Já Romeu Zema (Novo) contará com candidatos próprios em quatro estados, Ceará, Mato Grosso do Sul, Distrito Federal e Rio de Janeiro. Paralelamente, o Novo costura acordos com candidatos de outras legendas em diferentes unidades da Federação, priorizando alianças regionais para fortalecer sua presença nas eleições estaduais e no Senado.
O partido Missão, que lançou Renan Santos (Missão) para a Presidência da República, optou por uma estratégia distinta. A legenda não deverá apoiar candidatos de outras siglas aos governos estaduais e concentrará esforços em candidaturas próprias em estados como Rio de Janeiro, Paraná, Minas Gerais, Pernambuco, Mato Grosso e Espírito Santo.

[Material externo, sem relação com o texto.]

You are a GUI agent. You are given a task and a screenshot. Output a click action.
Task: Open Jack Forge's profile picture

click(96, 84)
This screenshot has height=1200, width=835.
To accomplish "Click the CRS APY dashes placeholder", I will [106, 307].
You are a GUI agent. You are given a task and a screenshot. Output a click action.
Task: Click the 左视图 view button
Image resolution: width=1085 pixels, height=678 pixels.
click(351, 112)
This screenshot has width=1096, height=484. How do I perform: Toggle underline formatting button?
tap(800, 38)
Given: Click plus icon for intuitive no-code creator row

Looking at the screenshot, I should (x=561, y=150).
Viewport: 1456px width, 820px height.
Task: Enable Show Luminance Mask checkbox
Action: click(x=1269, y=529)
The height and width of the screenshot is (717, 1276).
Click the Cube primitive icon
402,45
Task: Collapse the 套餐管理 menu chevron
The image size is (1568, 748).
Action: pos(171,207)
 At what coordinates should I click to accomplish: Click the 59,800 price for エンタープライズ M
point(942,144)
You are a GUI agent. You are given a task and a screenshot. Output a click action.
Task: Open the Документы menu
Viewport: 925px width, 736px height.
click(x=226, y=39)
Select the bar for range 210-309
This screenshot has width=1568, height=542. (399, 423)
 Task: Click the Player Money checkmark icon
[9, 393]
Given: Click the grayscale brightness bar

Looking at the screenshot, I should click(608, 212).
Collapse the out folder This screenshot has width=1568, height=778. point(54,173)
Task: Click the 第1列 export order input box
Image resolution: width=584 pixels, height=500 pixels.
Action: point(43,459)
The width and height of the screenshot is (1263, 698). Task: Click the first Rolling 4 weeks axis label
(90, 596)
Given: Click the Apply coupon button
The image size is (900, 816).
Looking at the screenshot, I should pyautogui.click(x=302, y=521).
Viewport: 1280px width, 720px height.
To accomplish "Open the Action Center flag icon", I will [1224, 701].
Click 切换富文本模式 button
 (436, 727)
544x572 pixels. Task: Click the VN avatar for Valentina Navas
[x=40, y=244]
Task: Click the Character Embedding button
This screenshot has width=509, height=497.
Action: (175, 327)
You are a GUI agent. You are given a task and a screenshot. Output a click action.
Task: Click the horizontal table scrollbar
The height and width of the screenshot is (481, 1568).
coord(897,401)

As convenções partidárias representam uma etapa decisiva do processo eleitoral brasileiro. É nesse período que partidos e federações oficializam candidaturas, definem coligações e estabelecem as estratégias que serão levadas às urnas. Com o encerramento das convenções em 5 de agosto, as legendas terão até 15 de agosto para registrar seus candidatos no Tribunal Superior Eleitoral (TSE), dando início oficialmente à campanha eleitoral no dia seguinte.